We should see some interesting models emerge out of Llama 2. I for one am looking forward to seeing where this will take us next. Get ready for another wave of innovation! This one is going to be big.
This is such a tough one. On one hand Facebook has never done anything to help anyone not named Zuckerberg. On the other hand, most LLM processors are closed source. Maybe it has a call home function for data but my guess is that they will use this to get companies hooked and then offer a paid SaaS version that is much more capable and thus cements their technology as a major player. I am fine with that approach as long as the original is open source and available to the community who can fork.
On one hand Facebook has never done anything to help anyone not named Zuckerberg.
Hm, React is also open-source - it's under the MIT license. A lot of people have jobs and develop or use products made with it. Probably there are other good examples that I'm not aware of.
However, here the license is more restrictive:
Additional Commercial Terms. If, on the Llama 2 version release date, the monthly active users of the products or services made available by or for Licensee, or Licensee's affiliates, is greater than 700 million monthly active users in the preceding calendar month, you must request a license from Meta, which Meta may grant to you in its sole discretion, and you are not authorized to exercise any of the rights under this Agreement unless or until Meta otherwise expressly grants you such rights.

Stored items
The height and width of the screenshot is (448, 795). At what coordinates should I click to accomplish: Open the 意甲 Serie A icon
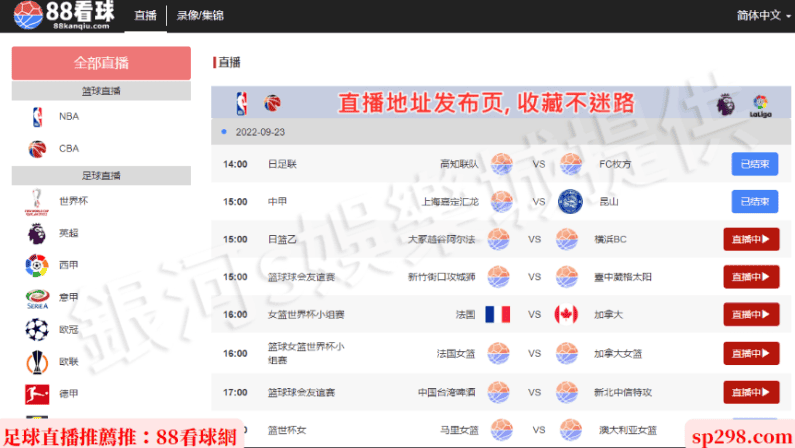coord(38,298)
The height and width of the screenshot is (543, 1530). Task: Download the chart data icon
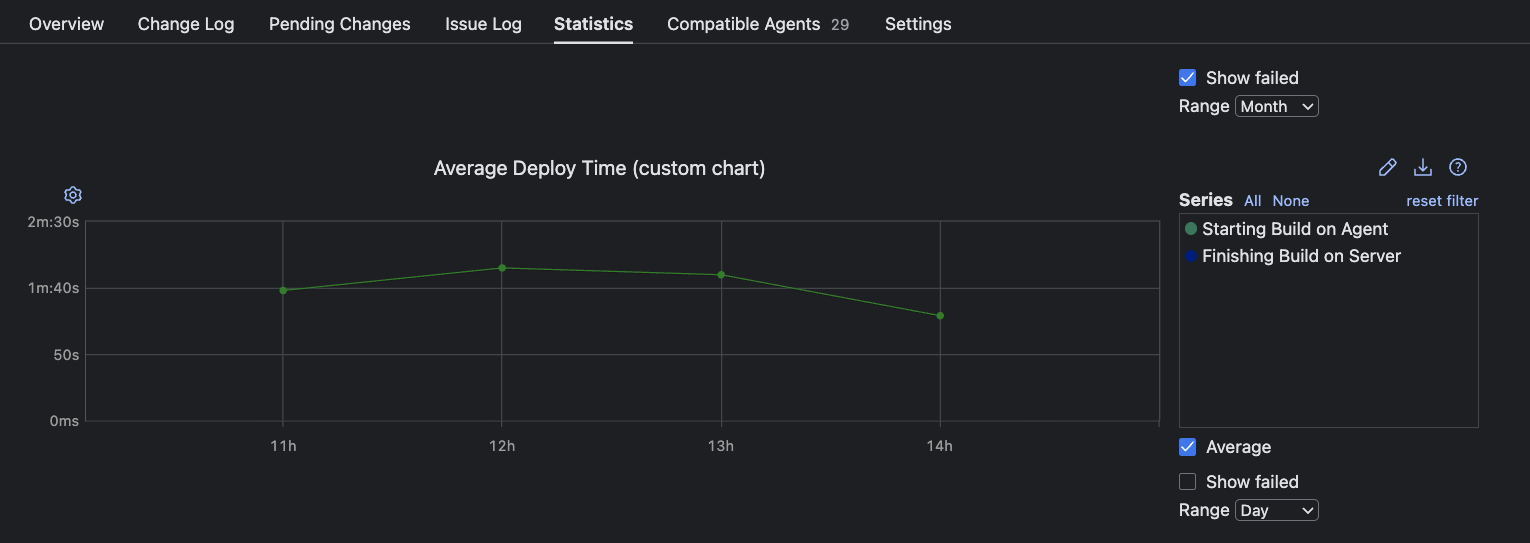coord(1422,167)

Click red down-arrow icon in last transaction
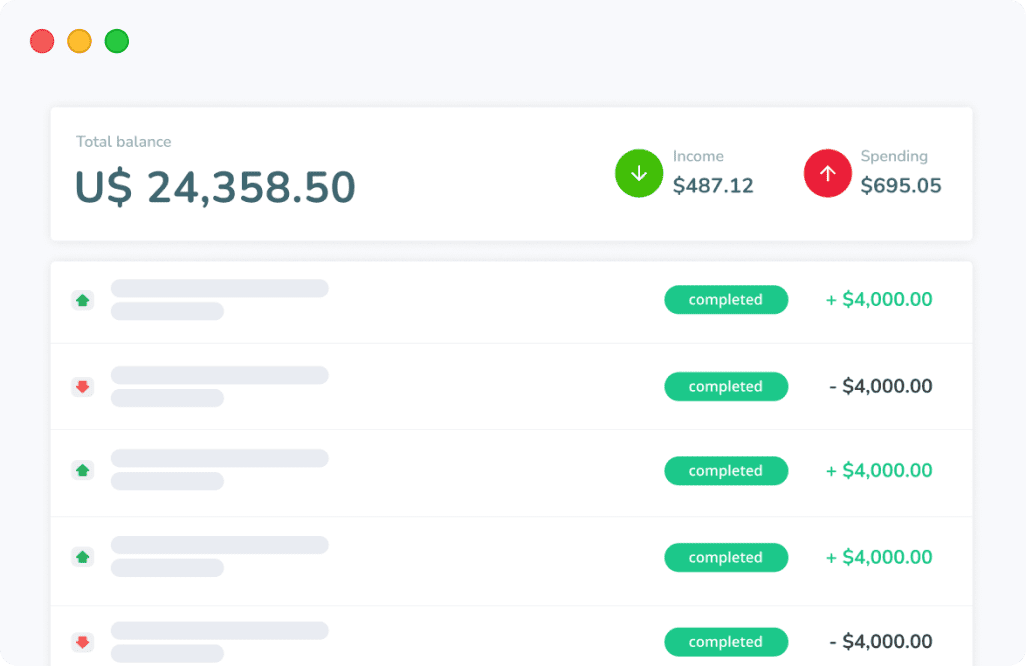point(82,642)
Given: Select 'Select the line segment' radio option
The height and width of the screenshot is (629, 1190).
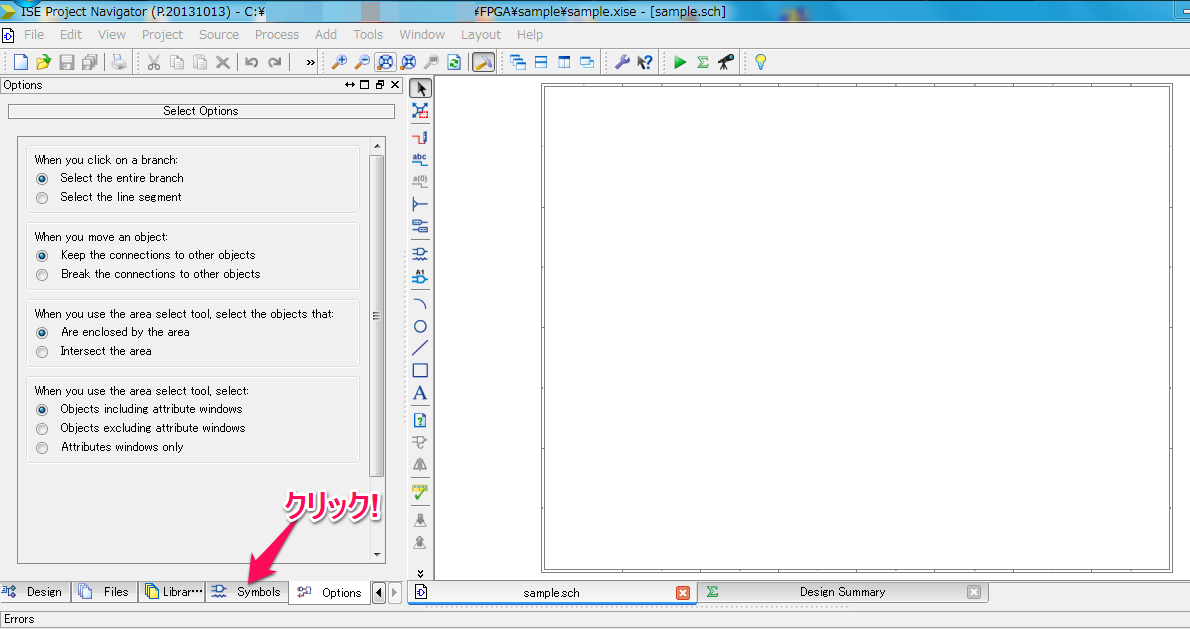Looking at the screenshot, I should pos(42,198).
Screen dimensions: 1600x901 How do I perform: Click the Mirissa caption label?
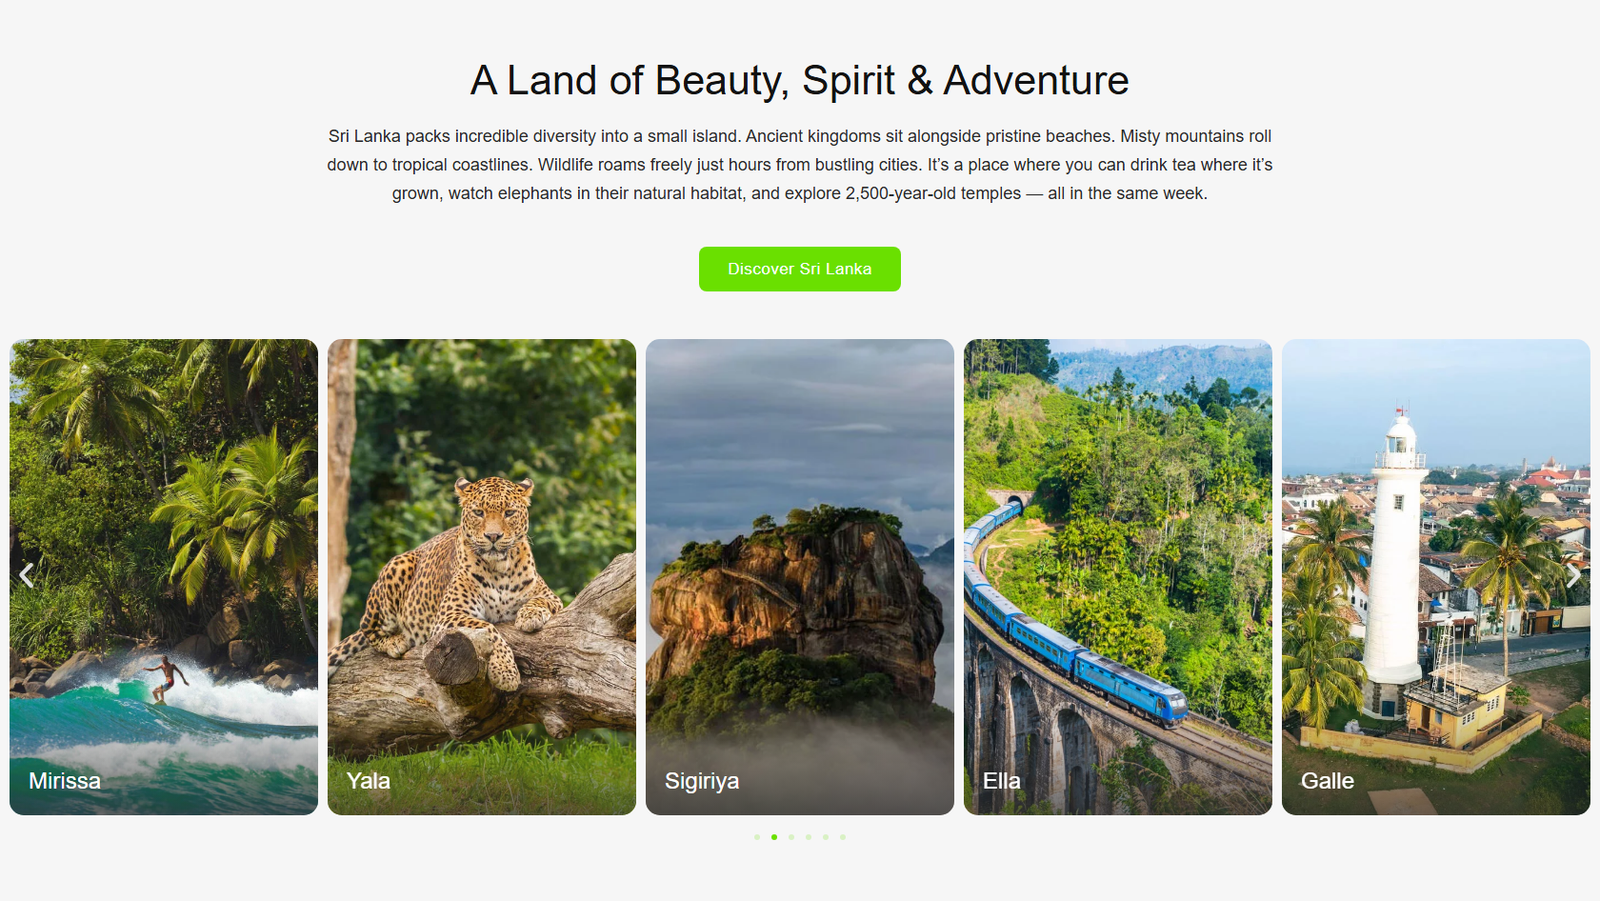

• _Your assignment_
Resume the discussion thread about Llama 2 above, starting after its last sentence.

• _Written answer_
I wouldn't say that's a crazy requirement. A lot of businesses still could use it free of charge, because few have 700 million or more monthly active users. Besides, from the given text I'm not sure if this applies to the current version of the LLM or not.
You can't fork it and change the license. You can't use it to develop another LLM either:
v. You will not use the Llama Materials or any output or results of the Llama Materials to improve any other large language model (excluding Llama 2 or derivative works thereof).
So yeah, while they want to protect their commercial interests and put some restrictions in place, we should discuss the actual license agreement instead of talking about trust and beliefs. To me, it doesn't look bad.
I actually forgot about React so you have a very valid point there. I also use Roscksdb so that is also appreciated. My response was more of a gut reaction based upon FB as an organization. I lack trust in them much like I do with Oracle while still occasionally using Oracle Linux.